Spacecraft properties
- Spacecraft type: Plazma-A
- Launch mass: 1,500 kilograms (3,307 lb)

Start of mission
- Launch date: July 10, 1987, 15:36:00 UTC
- Rocket: Tsyklon-2
- Launch site: Baikonur 90

Orbital parameters
- Reference system: Geocentric
- Regime: Low Earth
- Eccentricity: 0.00111
- Perigee altitude: 797 kilometres (495 mi)
- Apogee altitude: 813 kilometres (505 mi)
- Inclination: 65.01 degrees
- Period: 100.8 minutes
- Epoch: April 14, 2014 UTC 21:26:10.75

= Kosmos 1867 =

Radar ocean reconnaissance satellite

Kosmos 1867 (Космос 1867) was a nuclear powered radar ocean reconnaissance satellite (RORSAT) that was launched by the Soviet Union on July 10, 1987. It was put into an orbit of about 800 km. Its mission was to monitor the oceans for naval and merchant vessels, and had a mission life of about eleven months.

==Description==
Kosmos 1867 was launched on July 10, 1987, on a Tsyklon-2 rocket from the Baikonur Cosmodrome. It was put into an orbit about 800 km above the Earth's surface at an inclination of 65° and a period of 100.8 minutes. The satellite had a mission life of about 11 months.

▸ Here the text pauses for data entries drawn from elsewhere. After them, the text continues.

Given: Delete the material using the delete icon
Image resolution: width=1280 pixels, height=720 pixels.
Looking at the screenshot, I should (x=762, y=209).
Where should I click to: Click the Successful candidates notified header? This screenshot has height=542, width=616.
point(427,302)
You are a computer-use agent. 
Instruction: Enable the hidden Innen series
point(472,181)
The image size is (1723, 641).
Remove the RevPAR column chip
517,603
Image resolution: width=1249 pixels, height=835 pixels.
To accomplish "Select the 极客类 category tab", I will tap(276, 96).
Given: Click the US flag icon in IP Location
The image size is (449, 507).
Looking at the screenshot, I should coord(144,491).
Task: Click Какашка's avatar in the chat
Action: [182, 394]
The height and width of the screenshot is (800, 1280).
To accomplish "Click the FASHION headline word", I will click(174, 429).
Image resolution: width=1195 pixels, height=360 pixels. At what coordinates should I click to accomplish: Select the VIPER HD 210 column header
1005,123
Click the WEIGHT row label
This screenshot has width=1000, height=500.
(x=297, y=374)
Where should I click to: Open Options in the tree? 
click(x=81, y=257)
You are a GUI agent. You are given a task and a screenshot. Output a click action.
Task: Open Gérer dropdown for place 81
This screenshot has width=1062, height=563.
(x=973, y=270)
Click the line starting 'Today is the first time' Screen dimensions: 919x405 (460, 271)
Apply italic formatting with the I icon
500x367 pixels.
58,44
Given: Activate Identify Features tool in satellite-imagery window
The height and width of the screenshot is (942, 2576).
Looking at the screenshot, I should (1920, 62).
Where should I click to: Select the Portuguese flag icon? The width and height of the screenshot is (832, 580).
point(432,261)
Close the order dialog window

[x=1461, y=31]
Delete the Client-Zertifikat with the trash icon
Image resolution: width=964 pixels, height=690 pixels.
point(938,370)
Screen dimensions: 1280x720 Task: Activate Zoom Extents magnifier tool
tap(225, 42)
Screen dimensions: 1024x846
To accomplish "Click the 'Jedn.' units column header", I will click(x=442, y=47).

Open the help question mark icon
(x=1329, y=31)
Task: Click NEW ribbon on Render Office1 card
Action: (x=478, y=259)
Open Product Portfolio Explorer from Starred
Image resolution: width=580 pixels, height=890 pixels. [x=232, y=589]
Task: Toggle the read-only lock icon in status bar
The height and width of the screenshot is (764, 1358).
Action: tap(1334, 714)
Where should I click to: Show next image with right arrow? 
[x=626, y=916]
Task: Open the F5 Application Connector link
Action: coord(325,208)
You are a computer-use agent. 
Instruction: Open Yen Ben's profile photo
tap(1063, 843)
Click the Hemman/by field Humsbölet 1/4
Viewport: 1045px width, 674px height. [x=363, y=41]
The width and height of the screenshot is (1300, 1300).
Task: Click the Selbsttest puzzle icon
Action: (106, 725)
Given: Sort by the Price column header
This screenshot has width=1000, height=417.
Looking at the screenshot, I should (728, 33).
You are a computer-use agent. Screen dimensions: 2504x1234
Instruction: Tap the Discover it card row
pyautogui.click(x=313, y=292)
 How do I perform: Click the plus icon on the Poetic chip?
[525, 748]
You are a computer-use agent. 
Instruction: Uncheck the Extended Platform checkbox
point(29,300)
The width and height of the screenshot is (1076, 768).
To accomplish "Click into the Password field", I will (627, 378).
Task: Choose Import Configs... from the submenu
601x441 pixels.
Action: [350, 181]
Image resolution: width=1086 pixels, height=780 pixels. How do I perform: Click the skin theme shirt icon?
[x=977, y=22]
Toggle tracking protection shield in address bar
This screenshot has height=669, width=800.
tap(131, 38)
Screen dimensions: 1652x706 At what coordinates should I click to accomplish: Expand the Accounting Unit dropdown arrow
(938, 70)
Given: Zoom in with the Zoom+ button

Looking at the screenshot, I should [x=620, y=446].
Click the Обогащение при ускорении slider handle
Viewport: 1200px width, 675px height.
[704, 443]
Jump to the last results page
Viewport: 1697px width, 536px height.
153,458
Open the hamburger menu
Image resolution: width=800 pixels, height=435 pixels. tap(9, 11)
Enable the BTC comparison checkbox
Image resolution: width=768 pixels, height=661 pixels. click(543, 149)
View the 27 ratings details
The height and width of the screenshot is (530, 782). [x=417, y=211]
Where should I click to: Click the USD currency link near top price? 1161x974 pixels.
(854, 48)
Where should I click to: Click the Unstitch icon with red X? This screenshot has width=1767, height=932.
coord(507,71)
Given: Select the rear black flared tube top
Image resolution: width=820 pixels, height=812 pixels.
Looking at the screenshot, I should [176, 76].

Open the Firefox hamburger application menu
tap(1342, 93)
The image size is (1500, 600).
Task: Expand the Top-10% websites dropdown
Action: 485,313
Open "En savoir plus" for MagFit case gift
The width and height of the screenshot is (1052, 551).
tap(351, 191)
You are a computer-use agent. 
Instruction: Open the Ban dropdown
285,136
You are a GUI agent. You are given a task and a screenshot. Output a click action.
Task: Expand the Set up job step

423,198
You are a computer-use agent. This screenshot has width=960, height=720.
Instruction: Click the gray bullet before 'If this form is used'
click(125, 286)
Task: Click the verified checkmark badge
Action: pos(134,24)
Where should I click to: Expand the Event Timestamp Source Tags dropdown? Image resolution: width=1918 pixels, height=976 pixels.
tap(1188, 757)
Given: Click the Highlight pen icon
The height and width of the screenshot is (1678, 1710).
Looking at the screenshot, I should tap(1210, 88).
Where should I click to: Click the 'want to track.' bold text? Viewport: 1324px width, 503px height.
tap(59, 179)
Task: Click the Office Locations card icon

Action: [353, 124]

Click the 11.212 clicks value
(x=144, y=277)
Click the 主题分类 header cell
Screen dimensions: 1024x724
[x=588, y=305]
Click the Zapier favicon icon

The satellite was powered by a TOPAZ 1 nuclear reactor. This reactor was cooled by liquid sodium-potassium (NaK) metal, and used a high-temperature moderator containing hydrogen and highly enriched fuel. The reactor produced electricity using a thermionic converter. The satellite used a Plazma-2 SPT Hall-effect thruster for propulsion.

The mission of Kosmos 1867 was to search the oceans for naval and merchant vessels. Unlike earlier Soviet RORSAT satellites, Kosmos 1867 and its twin, Kosmos 1818, were launched into high orbits. This reduced the likelihood of mishaps resulting in uncontrolled re-entry of radioactive material, as had occurred with Kosmos 954 and Kosmos 1402, which showered the Earth with radioactive debris.

In 1992, Kosmos 1867 had a visual magnitude of approximately 3.3.

Kosmos 1867 had become damaged, resulting in several fragments of space debris. It is suspected that the coolant tube had leaked NaK metal, in a manner similar to Kosmos 1818 in 2008. On April 8, 2014, the US Space Surveillance Network reported that 11 new objects were detected, and 24 more objects were reported on April 15, 2014. The coolant tube of Kosmos 1867 may have cracked due to thermal stresses by repeated solar heating, or by an impact.